Enter the Dragon turned Lee into a posthumous star, and while his reputation would only grow in subsequent years, the movie was the peak of the 1973 kung fu boom. By the winter season, Hong Kong productions could only be found in the box office charts within the top 50 movies. By February 1974, they’d completely vanished from the top ranks of the box office. It was a short but impressive run. As scholar David Desser notes in an excellent article about the subject, “…during the height of U.S. movie-going, the spring and summer season, Hong Kong imports performed not only far better than films from any other country by far, but for about one-fifth of the season Hong Kong films outperformed Hollywood’s own product.”

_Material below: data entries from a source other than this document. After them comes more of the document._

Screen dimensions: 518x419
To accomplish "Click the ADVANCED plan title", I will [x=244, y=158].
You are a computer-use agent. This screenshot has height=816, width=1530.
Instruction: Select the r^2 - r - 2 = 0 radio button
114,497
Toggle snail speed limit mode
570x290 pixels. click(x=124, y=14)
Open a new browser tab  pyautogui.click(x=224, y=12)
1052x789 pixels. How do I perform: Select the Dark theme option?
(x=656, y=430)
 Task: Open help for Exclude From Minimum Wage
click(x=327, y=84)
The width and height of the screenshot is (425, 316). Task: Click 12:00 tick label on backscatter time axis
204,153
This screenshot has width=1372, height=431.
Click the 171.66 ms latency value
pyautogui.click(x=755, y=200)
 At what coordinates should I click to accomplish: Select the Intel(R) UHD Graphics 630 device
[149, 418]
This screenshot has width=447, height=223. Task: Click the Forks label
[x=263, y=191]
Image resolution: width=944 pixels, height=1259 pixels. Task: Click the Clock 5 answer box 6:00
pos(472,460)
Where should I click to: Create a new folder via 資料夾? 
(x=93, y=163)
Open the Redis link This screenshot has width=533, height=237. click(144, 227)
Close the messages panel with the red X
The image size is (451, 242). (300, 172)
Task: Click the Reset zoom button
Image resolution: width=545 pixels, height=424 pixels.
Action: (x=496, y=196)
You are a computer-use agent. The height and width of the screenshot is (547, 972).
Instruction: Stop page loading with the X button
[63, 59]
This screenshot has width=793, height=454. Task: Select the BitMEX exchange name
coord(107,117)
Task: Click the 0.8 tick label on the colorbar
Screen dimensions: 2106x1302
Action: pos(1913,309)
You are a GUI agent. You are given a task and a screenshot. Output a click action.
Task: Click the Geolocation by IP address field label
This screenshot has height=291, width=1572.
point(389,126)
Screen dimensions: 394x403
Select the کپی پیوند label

In spite of its hasty reign, America’s kung fu obsession left a lasting impression. For some viewers, the kung fu fad was undoubtedly exotic, yet its anti-establishment and anti-imperialist themes deeply resonated with African-American fans and members of the counterculture. Blaxploitation movies like Black Belt Jones (1974) and The Black Dragon’s Revenge (1975) were homages to the kung fu genre, with the former starring Enter the Dragon actor Jim Kelly. In the ‘80s and ‘90s, the genre’s influence extended to the work of cult action stars like Jean Claude Van Damme, Chuck Norris, and Steven Seagal. It’s no secret that big directors like The Wachowskis and Quentin Tarantino have drawn heavily from the genre as well. In 2001, two years before his love-letter to Asian action cinema Kill Bill premiered, Tarantino declared in an interview that “martial arts films to me are one of the sub-genres of my life. To me, that is like one of the greatest staples in cinema. And for half the planet, it is too.”